Por Kayk Oliveira
Desde o início do segundo mandato do Governo Dilma Rousseff, temos
acompanhado uma sequência de pautas polêmicas entrarem em votação no congresso
nacional. Recapitulando, foi matéria de votação a redução da maioridade penal, o
projeto de lei que amplia de maneira irrestrita a terceirização, a renegociação
do índice de correção das
dívidas estaduais e municipais com
a União – que na prática força Dilma reduzir as dívidas dos Estados, gerando
menor arrecadação para União e, consequentemente, menor investimento do Governo
Federal em serviços essenciais para população.
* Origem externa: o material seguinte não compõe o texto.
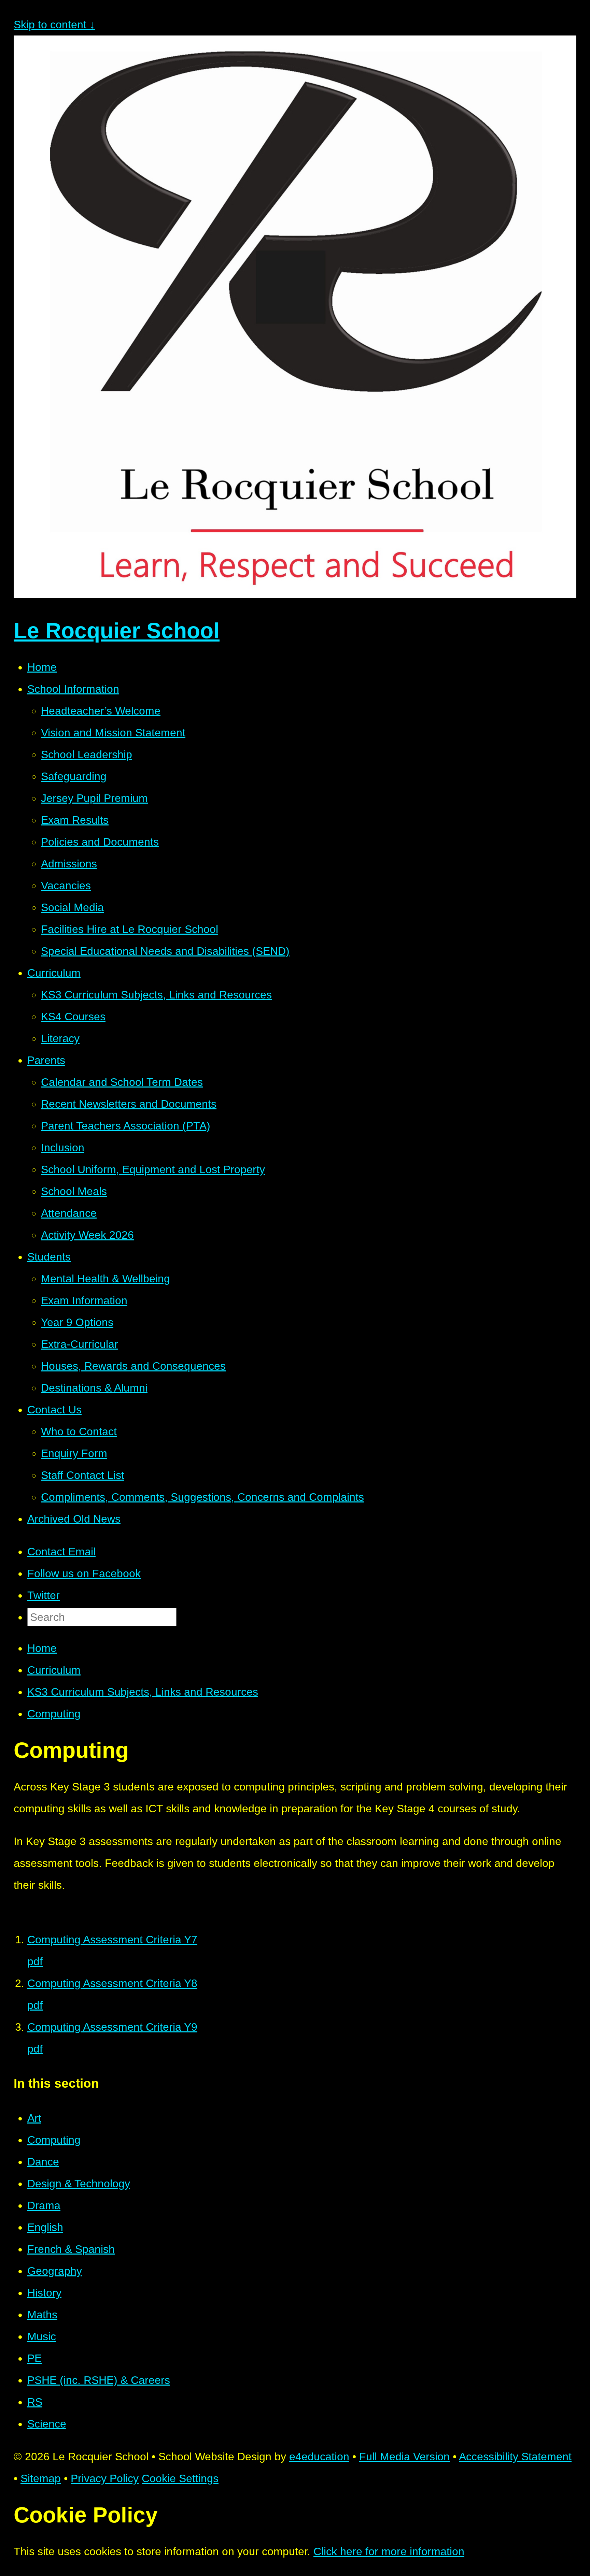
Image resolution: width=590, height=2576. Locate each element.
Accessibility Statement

Nesse momento, o que assombra o
campo progressista e os profissionais de saúde diz respeito à proposta de
emenda constitucional (PEC 451/2014) de autoria do presidente da câmara, sempre ele, Eduardo Cunha PMDB
– RJ. A respectiva emenda traz para o cenário social duas questões vitais para
manutenção da democracia no Brasil: a primeira concerne ao investimento e
financiamento do SUS; a segunda toca o financiamento privado de campanha e o
condicionamento do debate acerca das políticas públicas.
A PEC 451/2014
apresenta nas suas entrelinhas um discurso
que soa ao cidadão brasileiro como canto da sereia. Dito diretamente, a emenda
propõe que toda empresa seja obrigada a pagar planos de saúde privados para
seus funcionários. Seria lindo se a lógica subjacente à PEC não
fosse tão perversa. Antes de explicitá-la, é interessante introduzir duas
questões para reflexão: Quem perde com a PEC 451/2014? Quem ganha com a PEC
451/2014? Começamos pela segunda: ganham os planos de saúde que terão o quadro
de clientes inflado. A rigor, os planos de saúde, como demonstrado e alertado
por Passos[1]
em artigo publicado na revista Cartamaior,
foram responsáveis pela doação de 52 milhões de reais para 131 candidaturas de
23 partidos políticos e, em particular, pela doação de 250.000 mil reais –
Bradesco Saúde – á candidatura de Eduardo Cunha autor da
proposta de emenda constitucional. Diante desse cenário, cabe retomar a
primeira questão para afirmar que quem perde com a PEC são os cidadãos
brasileiros uma vez que o Estado é desobrigado a investir no SUS, impedindo atendimento
de qualidade para população e fragilizando ainda mais sua política de
financiamento cujas estruturas foram profundamente abaladas desde a perda dos
40 bilhões de reais ocasionados pela derrubada da CPMF – ainda no governo Lula
2008.
O que essa lógica de proposição de emenda constitucional apresentada por
Cunha esconde são os fundamentos que regulam o funcionamento do congresso
nacional e as variáveis que pautam e condicionam o debate acerca das políticas
públicas no país. De maneira mais específica, a grande maioria dos políticos
tem campanhas financiadas por empresas privadas. Ora, não há doação privada de
recursos desinteressada. Após eleito, chegam a fatura e as exigências aos
políticos por parte dos financiadores. Esse é apenas um dos aspectos
da estrutura de corrupção no Brasil. Nessa lógica, nos interessa enfatizar o
quanto que o financiamento privado pauta e orienta os debates acerca das
políticas públicas no país. No caso de Eduardo Cunha o exemplo é claro, teve a
campanha financiada pelo Bradesco Saúde e tem desde então encabeçado o
movimento em favor do desmantelamento do SUS. Lógica nociva que prioriza o
interesse privado em detrimento do púbico.
Por fim, cabe
destacar que toda essa problemática salienta uma vez mais a importância de se
debater e defender uma urgente reforma política. A proibição do financiamento
privado de campanha e, em contrapartida, a revindicação em favor do
financiamento público são bandeiras das quais os profissionais de saúde não
podem se furtar. Essa clareza e disposição para travar o debate nos diferentes
espaços que cada um ocupa fornece o melhor antídoto contra todo um discurso que
vem se desenvolvendo no Brasil e que ameaça conquistas e direitos históricos.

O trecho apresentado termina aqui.